## Start
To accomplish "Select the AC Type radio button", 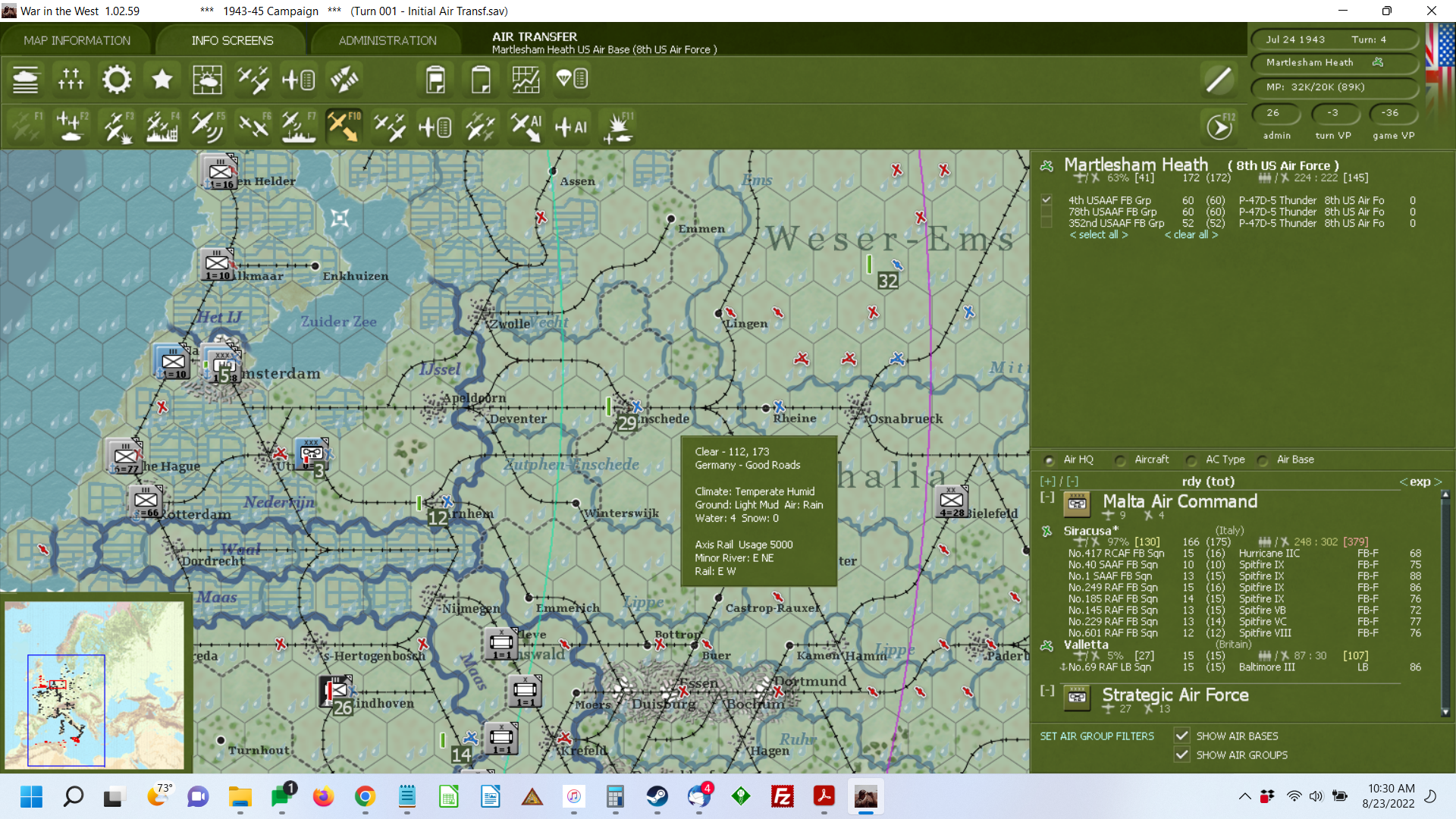I will coord(1191,460).
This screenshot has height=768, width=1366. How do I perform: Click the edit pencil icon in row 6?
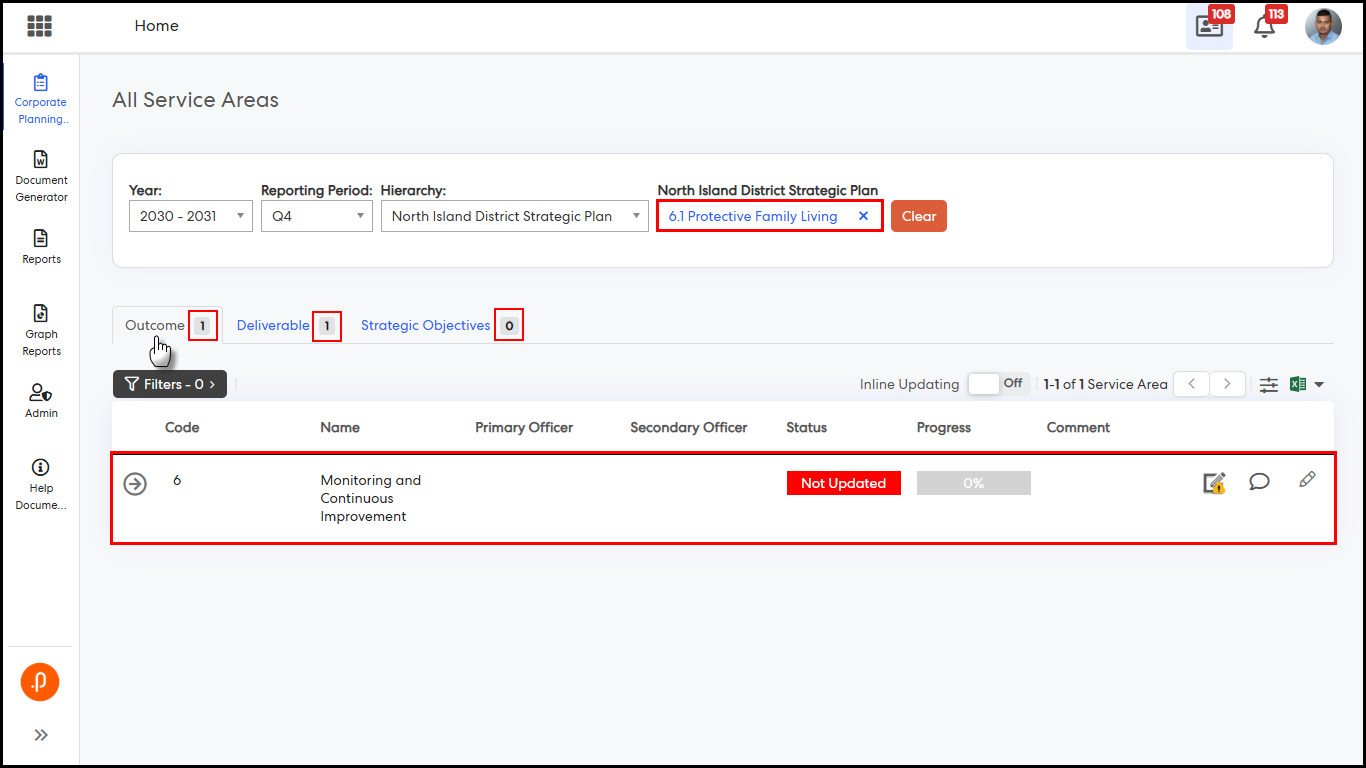click(x=1306, y=481)
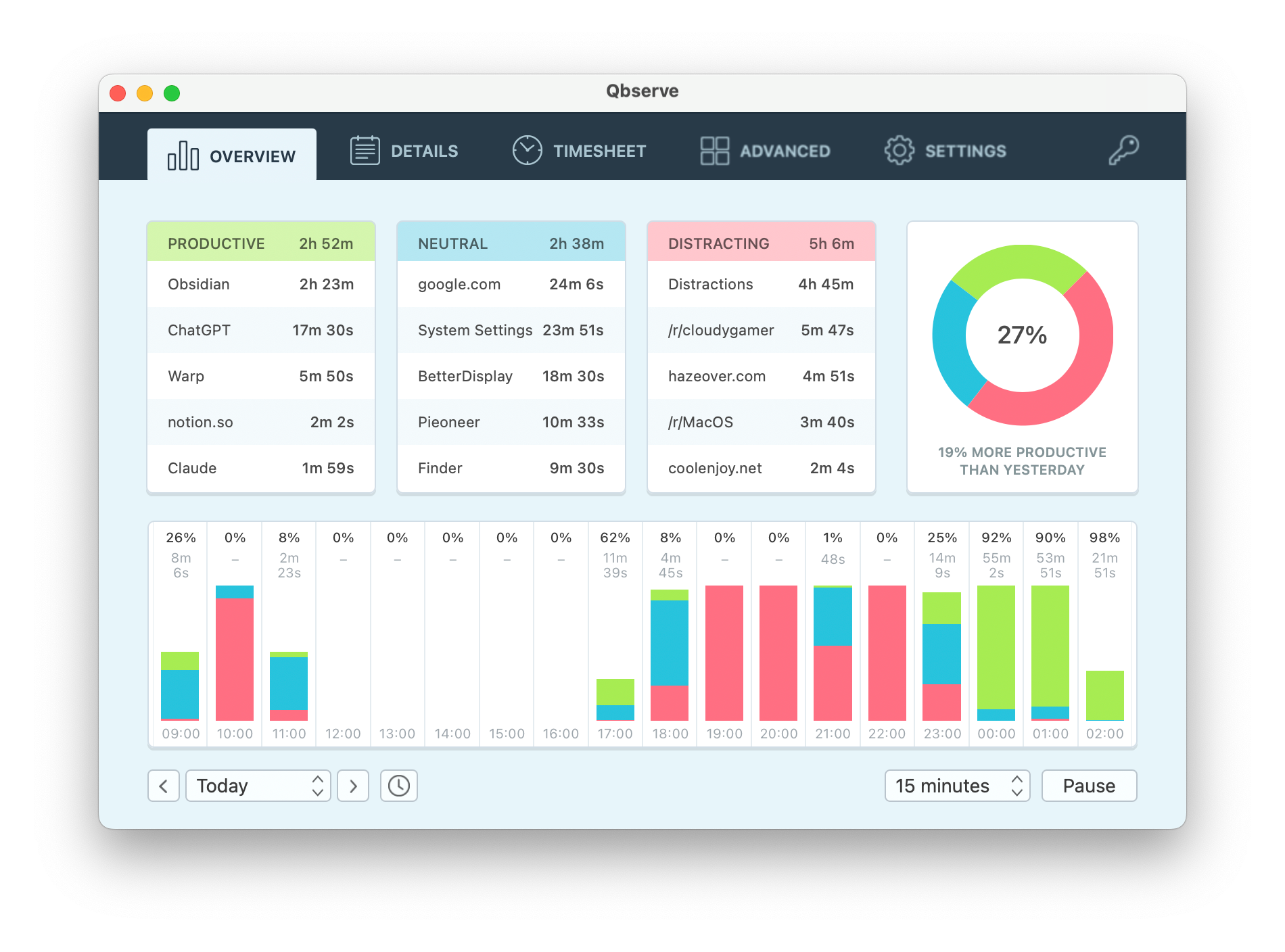
Task: Go to next day with right arrow
Action: [353, 786]
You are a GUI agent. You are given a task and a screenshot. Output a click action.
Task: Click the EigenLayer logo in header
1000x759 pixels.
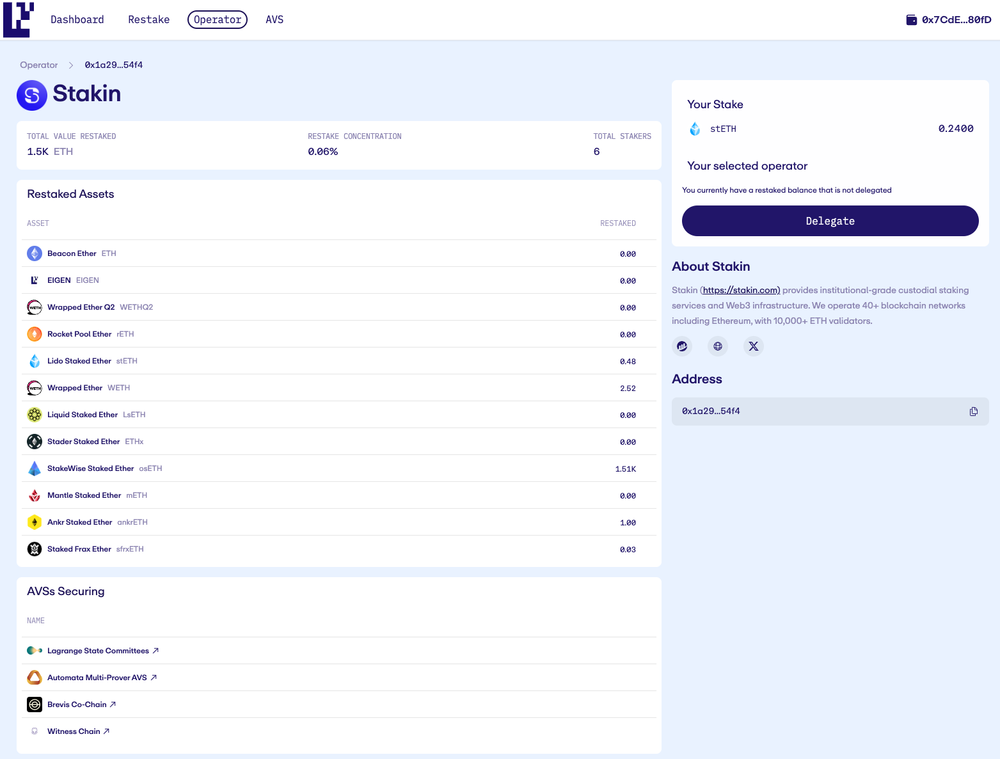tap(18, 19)
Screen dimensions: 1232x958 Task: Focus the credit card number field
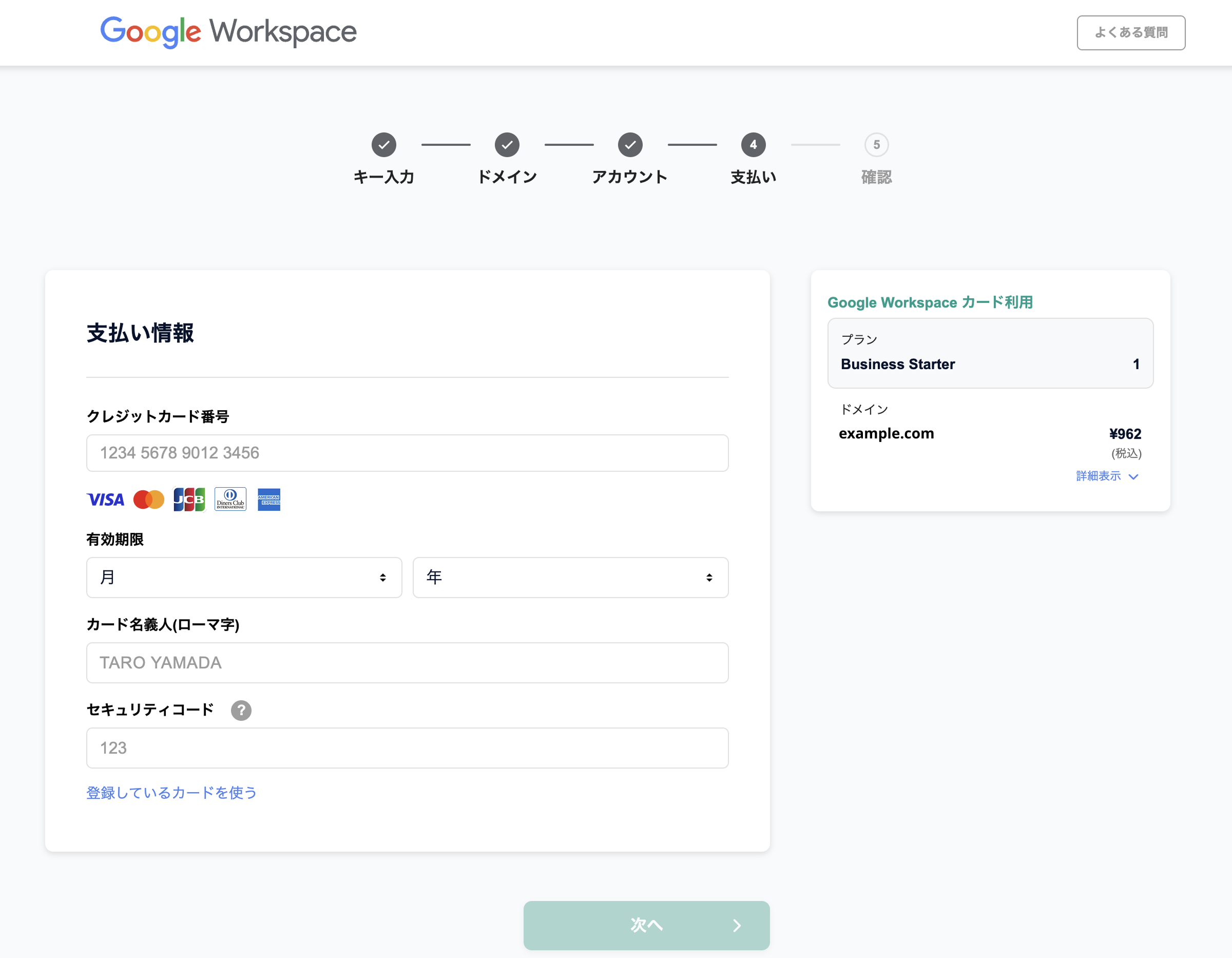[x=407, y=452]
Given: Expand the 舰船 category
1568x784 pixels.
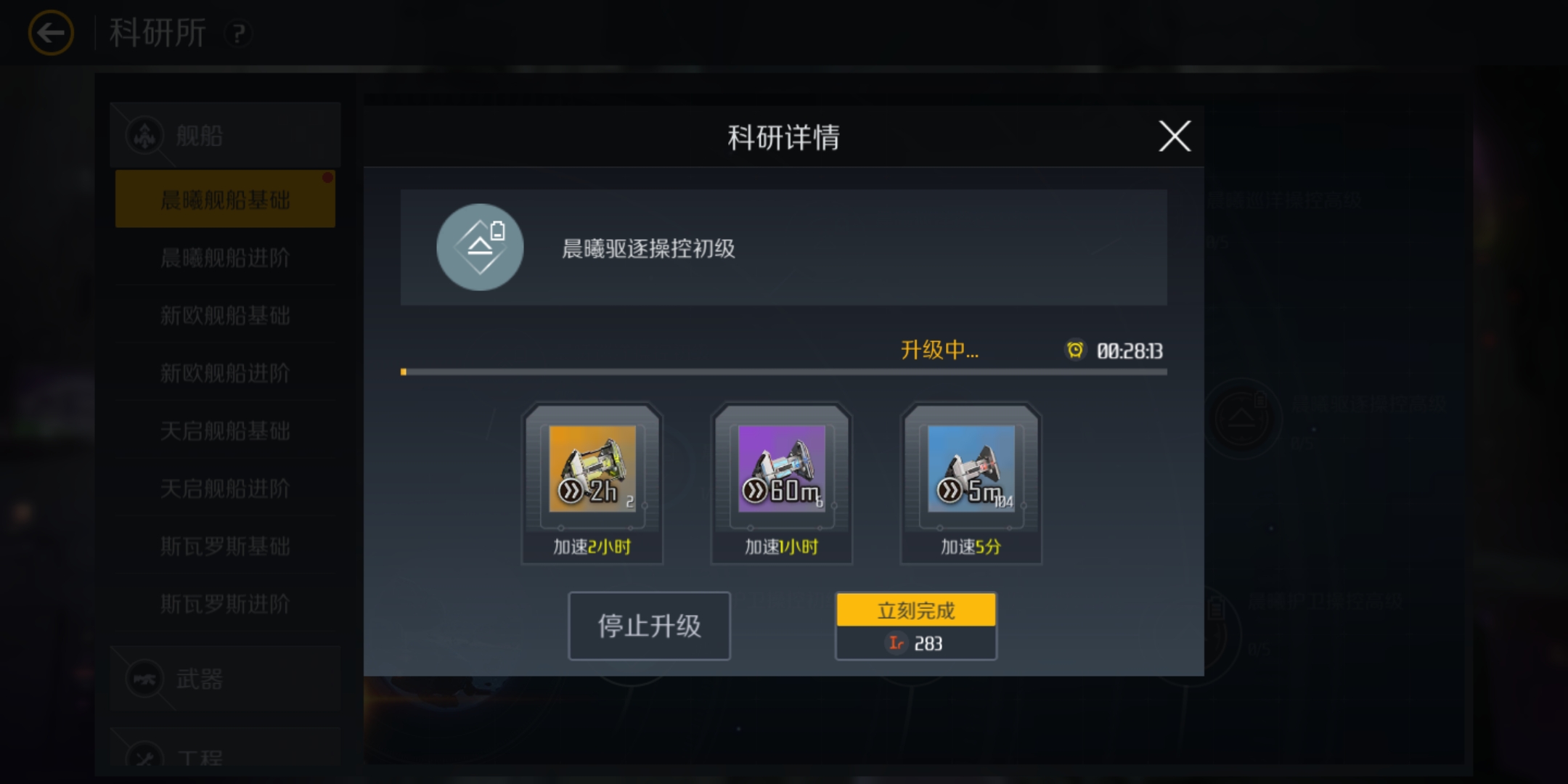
## End
▶ **Exercise prompt**
Convert the listing, from the line containing "Screen dimensions: 1232x958" through the end of the listing, into a JSON array of strings with one string per line and no blank lines. Omit the pictures.

▶ **Answer to this exercise**
[
  "Screen dimensions: 1232x958 Task: Focus the credit card number field",
  "[x=407, y=452]",
  "Given: Expand the 舰船 category",
  "1568x784 pixels."
]